Where can Tosh go from here? She can rely on Jack, because she can’t read his thoughts—but she’ll always wonder what she couldn’t read. And Ianto, too, didn’t think negatively of her, but she’ll always realise how hurt he is. And as for Gwen and Owen, how can she continue to work with them without punching them both in the face?

On that note, I wish someone would punch Owen in the face. He was back to all of the things I hate most about him in this episode. And I hate hating Owen, because I quite like Burn Gorman—he was excellent as Mr Guppy in Bleak House.

3

Wendy wrote at Aug 1, 03:30 am

Oh! I knew I’d seen him before in something that I liked. Couldn’t remember what it was.

Does anyone ever punch him in the face? Perhaps Gwen will get to it (I know you already know the answer to that question and won’t tell me. I’m just thinking out loud.
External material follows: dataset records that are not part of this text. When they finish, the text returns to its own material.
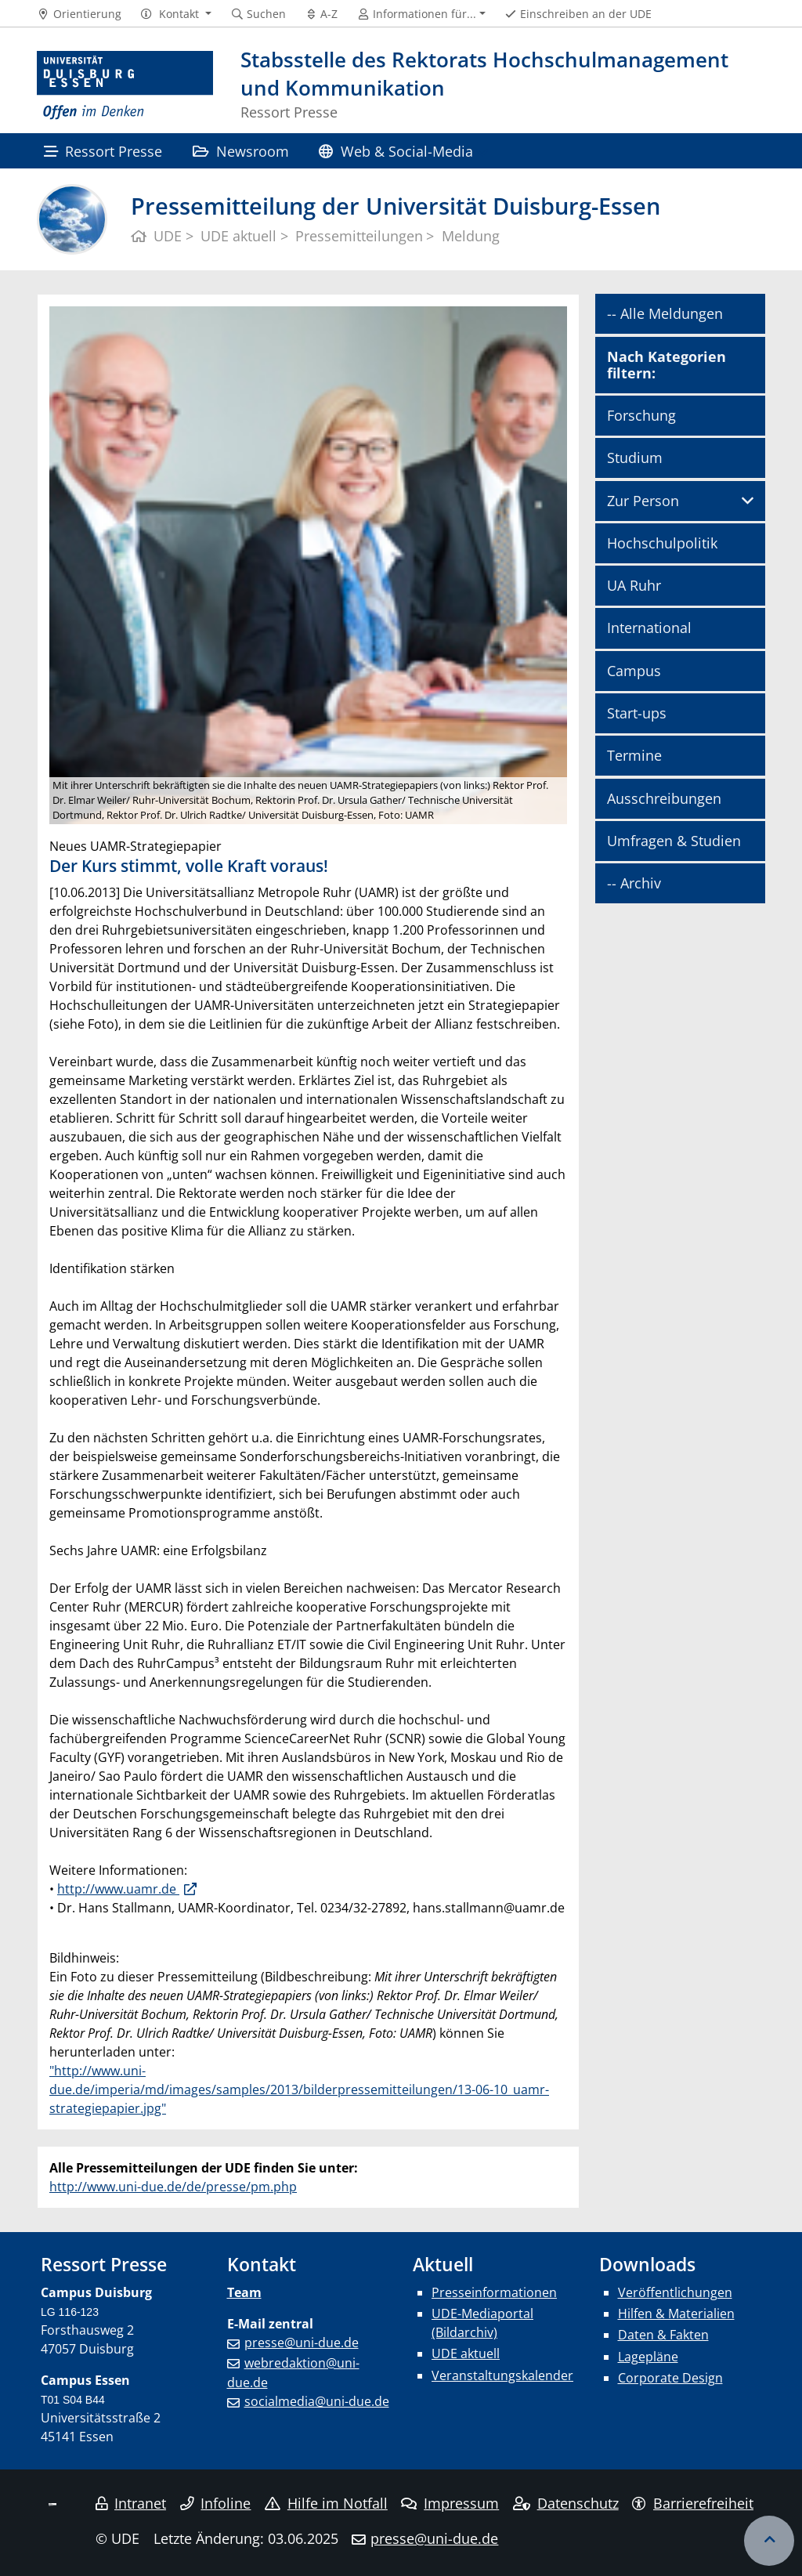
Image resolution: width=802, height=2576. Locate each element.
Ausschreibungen (664, 798)
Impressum (450, 2503)
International (649, 627)
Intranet (131, 2503)
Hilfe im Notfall (326, 2503)
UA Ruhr (634, 585)
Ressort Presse (103, 151)
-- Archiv (634, 883)
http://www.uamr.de (118, 1889)
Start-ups (637, 713)
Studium (635, 457)
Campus (634, 670)
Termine (634, 755)
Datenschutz (566, 2503)
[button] (175, 14)
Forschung (641, 415)
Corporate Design (670, 2377)
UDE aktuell (466, 2353)
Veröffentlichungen (675, 2292)
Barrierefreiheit (692, 2503)
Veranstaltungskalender (502, 2375)
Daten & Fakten (663, 2334)
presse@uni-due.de (301, 2342)
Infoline (215, 2503)
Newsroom (241, 151)
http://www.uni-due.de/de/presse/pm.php (173, 2186)
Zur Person (643, 500)
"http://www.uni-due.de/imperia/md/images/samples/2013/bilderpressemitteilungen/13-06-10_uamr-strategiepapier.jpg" (299, 2089)
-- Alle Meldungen (665, 313)
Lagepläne (648, 2356)
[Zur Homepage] (125, 86)
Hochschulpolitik (662, 543)
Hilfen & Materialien (676, 2313)
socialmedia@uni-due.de (316, 2401)
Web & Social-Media (395, 151)
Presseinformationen (494, 2292)
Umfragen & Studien (674, 840)
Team (244, 2292)
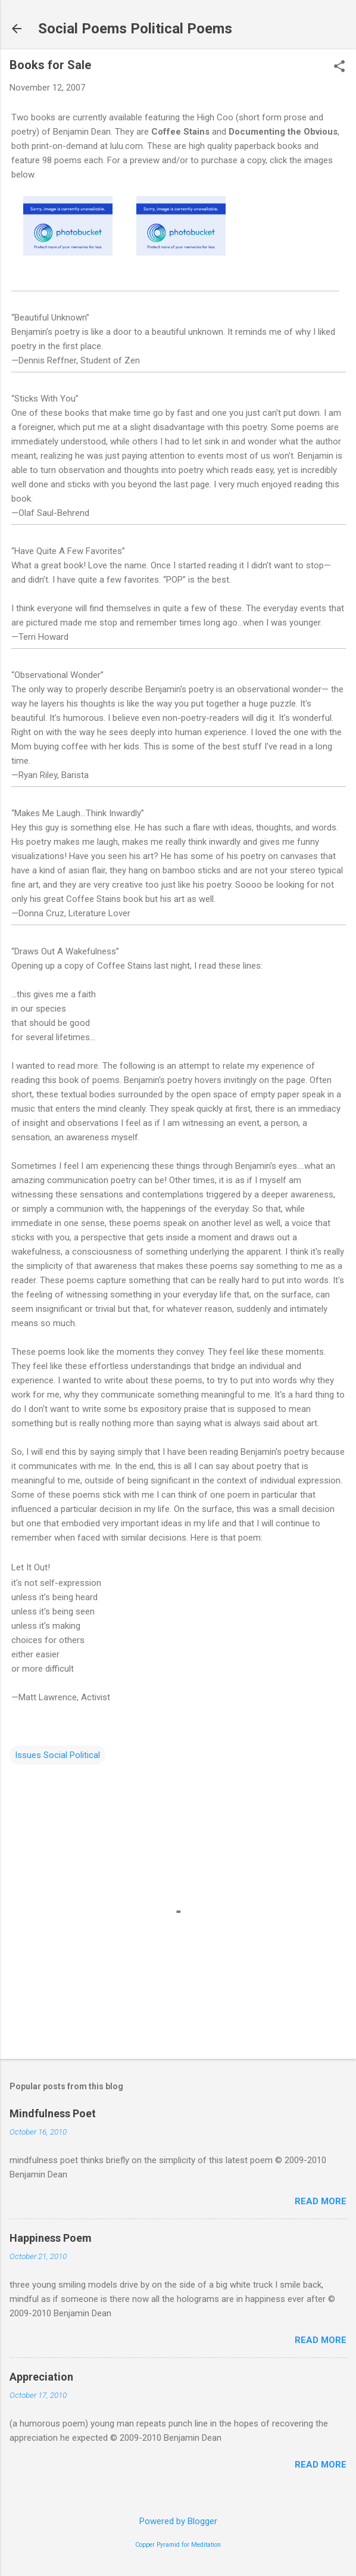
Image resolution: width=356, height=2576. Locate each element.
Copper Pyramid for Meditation (178, 2545)
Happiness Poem (51, 2238)
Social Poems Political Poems (135, 28)
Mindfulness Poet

On your blog)

4

Catriona wrote at Aug 1, 05:05 am

Actually, I can’t remember whether anyone punches him in the face. But, rest assured I wouldn’t tell you even if I did remember.

5

Wendy wrote at Aug 1, 05:30 am

thank you….:)

6

Celia wrote at Aug 21, 12:17 pm

I have started watching Torchwood since seeing your recaps – but now I can’t read them, because I don’t want anything spoiled, so I came back to find this recap of the ep I just watched :-) My god I HATE Owen and Gwen together, I really hope that ends at some point – I dislike Owen himself, and dislike Gwen when she’s with him.

7

Catriona wrote at Aug 23, 01:01 pm

I’m being very circumspect about not spoiling ahead of the current ABC airings, Celia, though that doesn’t help if you’re a couple of episodes behind those, I know.

(It also means I’m saying nothing about Gwen and Owen!)
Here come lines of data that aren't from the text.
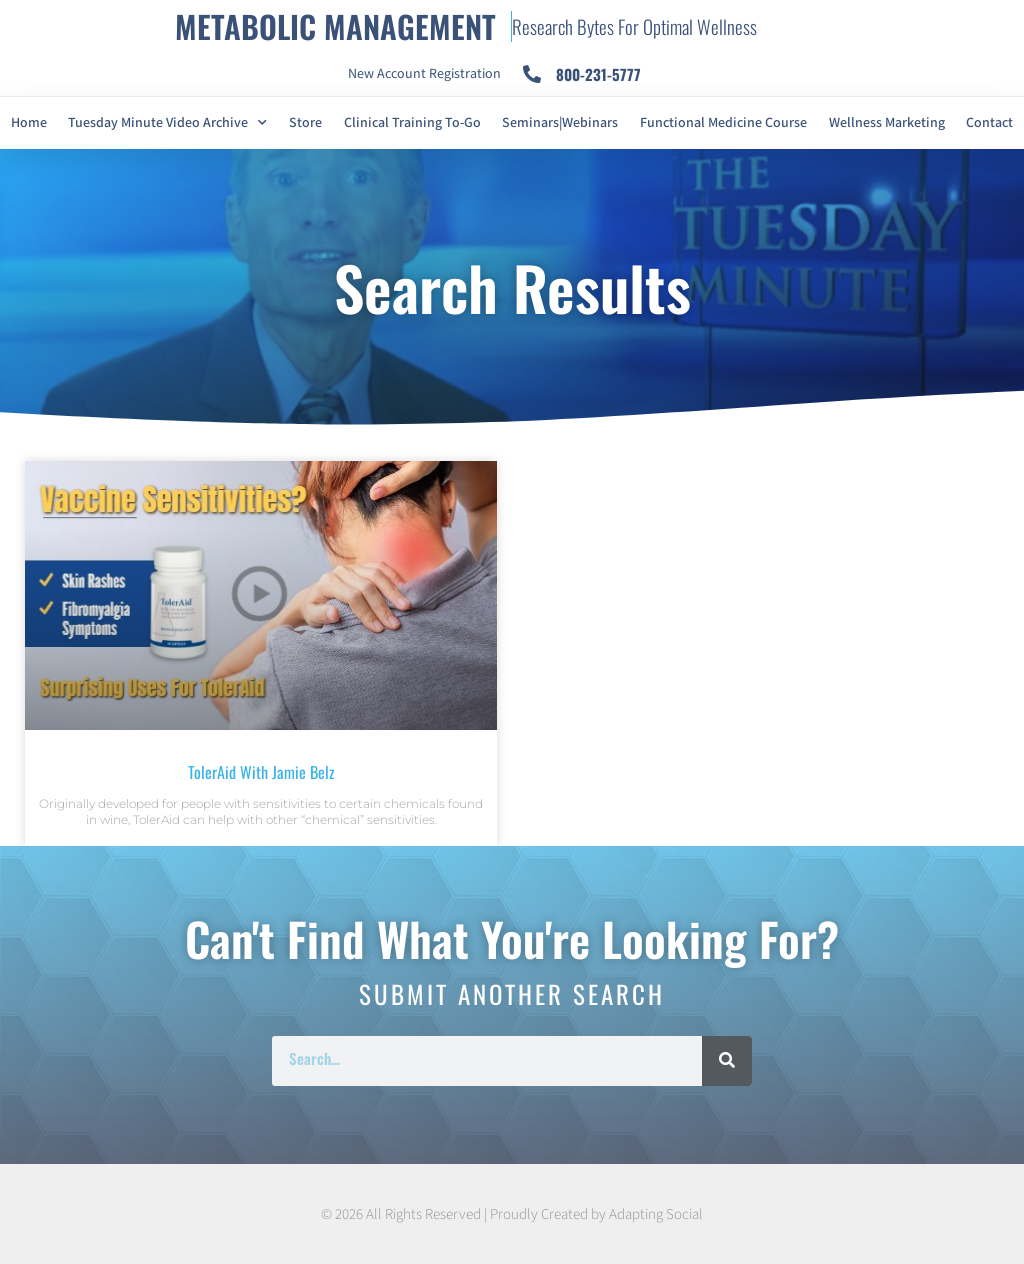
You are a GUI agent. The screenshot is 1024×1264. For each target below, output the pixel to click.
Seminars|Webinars (560, 123)
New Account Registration (424, 74)
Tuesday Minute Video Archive (167, 123)
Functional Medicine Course (723, 123)
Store (305, 123)
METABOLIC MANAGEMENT (335, 26)
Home (29, 123)
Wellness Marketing (887, 123)
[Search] (727, 1061)
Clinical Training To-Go (412, 123)
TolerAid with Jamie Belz (261, 772)
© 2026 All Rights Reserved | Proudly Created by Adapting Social (512, 1214)
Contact (989, 123)
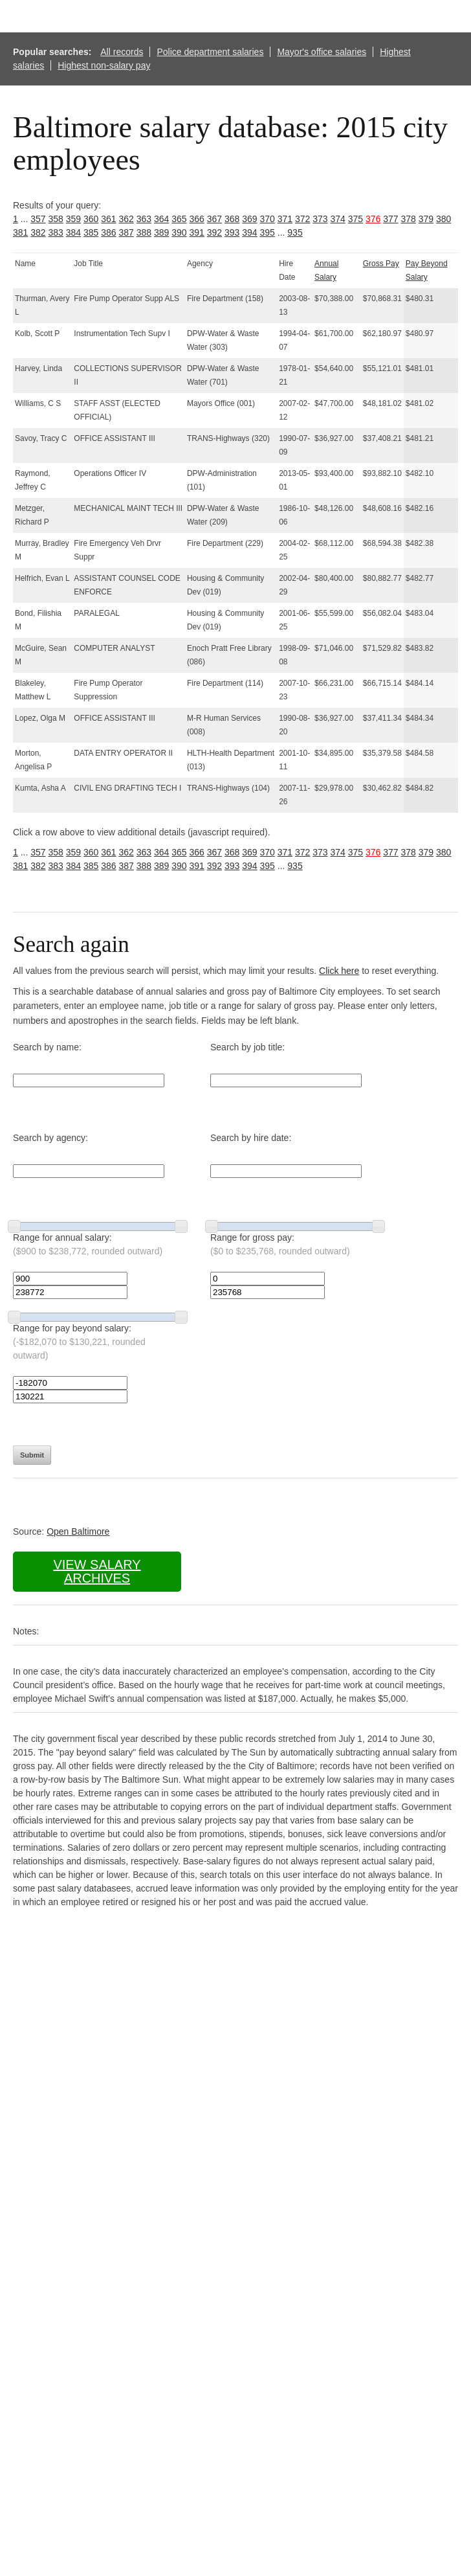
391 (197, 232)
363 (144, 219)
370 (267, 219)
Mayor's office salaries (321, 52)
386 (108, 232)
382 (37, 232)
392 (214, 232)
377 (390, 219)
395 (267, 232)
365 (178, 219)
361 (108, 219)
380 (443, 219)
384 (73, 232)
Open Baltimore (78, 1531)
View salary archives (96, 1571)
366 (197, 219)
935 (294, 232)
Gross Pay (381, 263)
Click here (339, 971)
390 (178, 232)
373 (319, 219)
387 (126, 232)
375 (355, 219)
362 (126, 219)
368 (232, 219)
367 (214, 219)
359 (73, 219)
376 (373, 219)
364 (161, 219)
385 (90, 232)
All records (121, 52)
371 (285, 219)
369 (249, 219)
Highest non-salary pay (104, 65)
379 (426, 219)
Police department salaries (210, 52)
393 (232, 232)
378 (408, 219)
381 (20, 232)
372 (302, 219)
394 (249, 232)
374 (338, 219)
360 (90, 219)
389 (161, 232)
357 (37, 219)
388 (144, 232)
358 (56, 219)
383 (56, 232)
I hate them together, too, and I think (at this stage, midway through season one) it leads to an inconsistency in Gwen’s character. They’re trying to show her as in love with Rhys, so what is the appeal of Owen? He can’t possibly be appealing enough to make up for how revolting he’s been to her in the past.

I was saying to Wendy over on the “Out of Time” thread for the most recent episode, I really hope the writers know how unpleasant he is and write him accordingly. Otherwise, I fear for their sanity.